Apples truly are an extraordinary fruit. They come in a wide range of varieties – each with different colours, flavours, sizes and uses. To know what apple you’re looking for, here is a guide to make the best use of autumn apples grown at our Blush Lane Orchard and neighbouring orchards.
What’s the difference between summer apples and autumn apples?
Summer apples are ready earlier in the season, and are harvested at the end of July to mid August. They’re great for snacking, cooking or preserving, but they don’t store that well – so it’s best to use/eat them right away. Autumn apples, on the other hand, are harvested in September and October, and many varieties can be stored for months!
Autumn Apple Varieties
Here at the orchard, we love variety! We grow many types of apple trees: some are popular, and others are more rare.

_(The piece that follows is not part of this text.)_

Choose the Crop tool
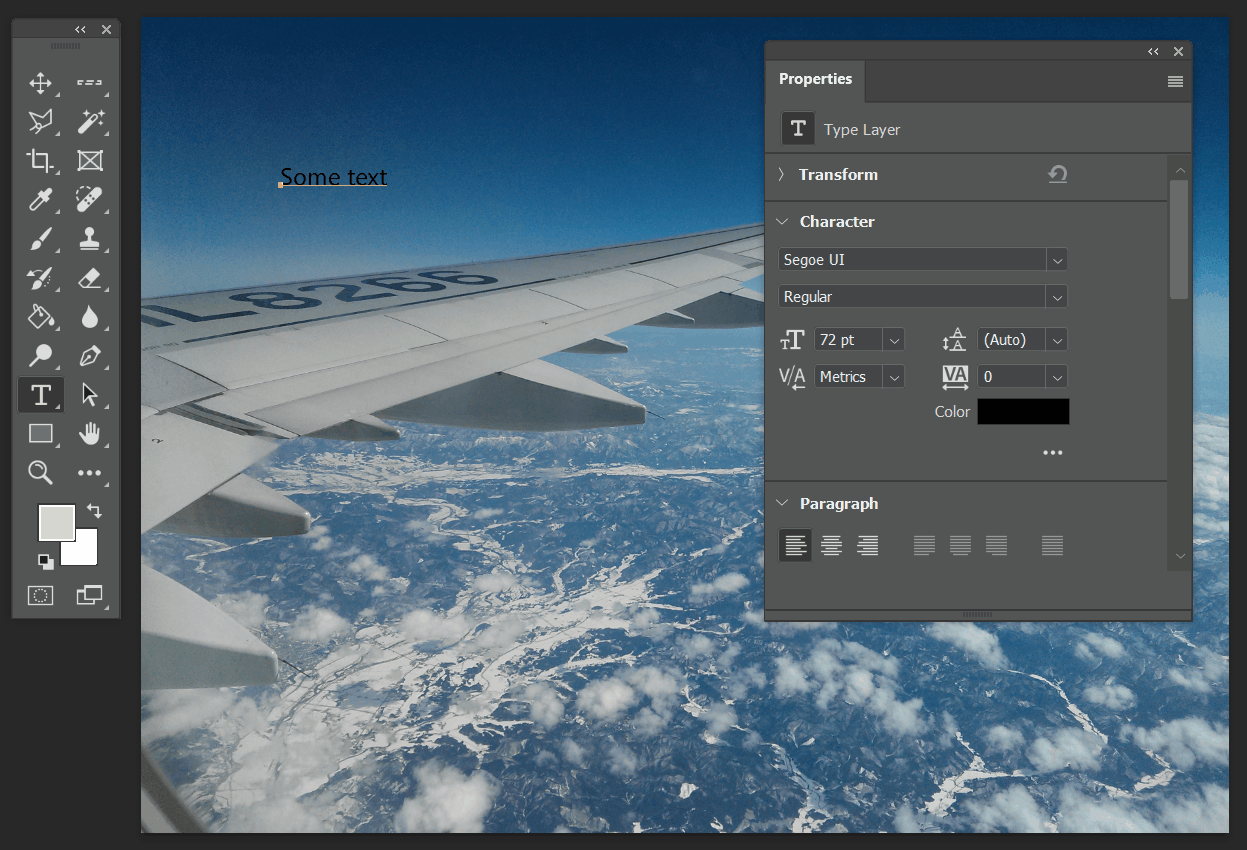 click(40, 161)
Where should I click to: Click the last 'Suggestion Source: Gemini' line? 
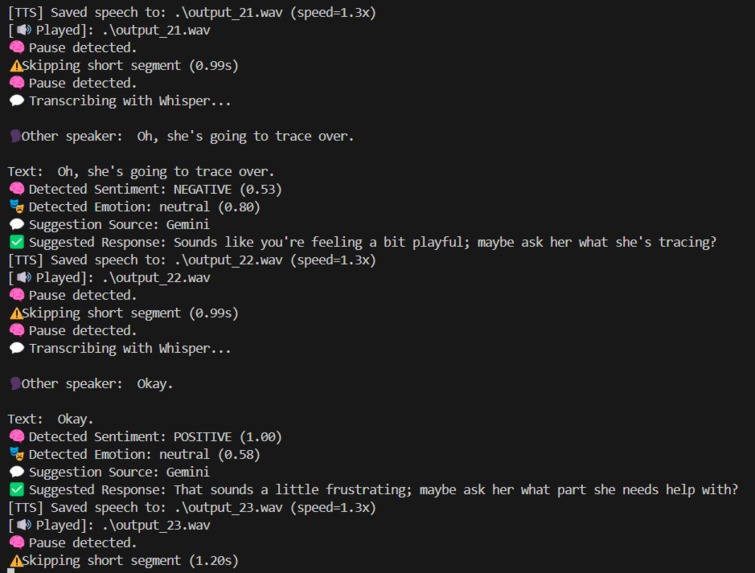click(109, 472)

Here’s a guideline of some of the apples to arrive at our store this autumn:
Early Autumn Apples:
- Gale Gala
Late Autumn Apples:
- Sweet Orin
- Granny Smith
- Pink Lady
Popular Apple Varieties
While we love all apples and sell both popular and less-well known varieties, here is a quick rundown of some popular apples to prep you for apple season.
At the beginning of the season, we typically harvest McIntosh apples first. They’re crisp, tart and a treat to eat fresh. Since they don’t store as well as other autumn apples, it’s best if you enjoy McIntosh within a few weeks of purchase.
After Mcintosh, next come Galas. These popular apples are well known for their sweet flavour. These are some of the most popular apples to snack on and for everyday eating. After Gala, Shamrock apples. These juicy, green apples look similar to Granny Smith, but have a flavour profile closer to McIntosh apples.
Honeycrisps and Ambrosias are next, and then Granny Smiths. All of these varieties are excellent for long-term cold storage, but are also a treat to be eaten right away. Honeycrisps are sweet in flavour with hints of pear, and Ambrosias are similar flavour-wise to Golden Delicious.
Sweet Orins are slightly less well known, but they’re delicious nonetheless! They’re sweet and crispy long after harvest. To identify them, they have a yellow skin with orange and white speckles.
The last autumn apples are Fujis and Pink Ladies, which we usually pick in October (sometimes they can stay on the trees until the first big frost). Fujis originated in Japan in the 1940s. To identify them, they have pink flesh with speckles. The other late apple variety, Pink Ladies, come from Australia and originated in the 1970s. Since we harvest them very late and can store them for months, Pink Ladies make excellent cold storage apples! Although they’re great to snack on, too.